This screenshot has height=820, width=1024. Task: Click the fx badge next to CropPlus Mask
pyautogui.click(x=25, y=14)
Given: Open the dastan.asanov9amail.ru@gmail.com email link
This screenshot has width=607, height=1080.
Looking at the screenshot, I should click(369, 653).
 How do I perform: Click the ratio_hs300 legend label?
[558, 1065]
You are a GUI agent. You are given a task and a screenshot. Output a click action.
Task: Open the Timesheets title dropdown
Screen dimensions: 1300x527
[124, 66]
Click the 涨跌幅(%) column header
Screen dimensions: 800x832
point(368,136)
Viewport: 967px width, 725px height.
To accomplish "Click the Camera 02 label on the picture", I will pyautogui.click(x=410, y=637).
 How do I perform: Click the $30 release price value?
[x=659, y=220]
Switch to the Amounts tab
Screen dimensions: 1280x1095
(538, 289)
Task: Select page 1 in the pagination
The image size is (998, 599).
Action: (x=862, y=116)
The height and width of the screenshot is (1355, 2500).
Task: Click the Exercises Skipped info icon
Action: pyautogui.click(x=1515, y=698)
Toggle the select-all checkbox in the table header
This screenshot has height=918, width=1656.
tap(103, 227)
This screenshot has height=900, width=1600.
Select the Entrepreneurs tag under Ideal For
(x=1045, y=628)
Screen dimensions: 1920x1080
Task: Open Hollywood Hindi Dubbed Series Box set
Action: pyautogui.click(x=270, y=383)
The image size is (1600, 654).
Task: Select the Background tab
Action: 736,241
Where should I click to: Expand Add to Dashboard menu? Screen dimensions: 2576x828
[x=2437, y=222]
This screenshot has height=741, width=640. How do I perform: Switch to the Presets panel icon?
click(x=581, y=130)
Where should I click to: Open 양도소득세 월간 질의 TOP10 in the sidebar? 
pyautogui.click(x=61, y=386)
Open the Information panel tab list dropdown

▬▬▬▬▬▬

- **What is expected**: Copy the data from its first line through the line containing "[558, 1065]", substituting "inbox link" for "email link" and leaving everything else unchanged.

- **Result of this exercise**:
This screenshot has height=820, width=1024. Task: Click the fx badge next to CropPlus Mask
pyautogui.click(x=25, y=14)
Given: Open the dastan.asanov9amail.ru@gmail.com inbox link
This screenshot has width=607, height=1080.
Looking at the screenshot, I should click(369, 653).
 How do I perform: Click the ratio_hs300 legend label?
[558, 1065]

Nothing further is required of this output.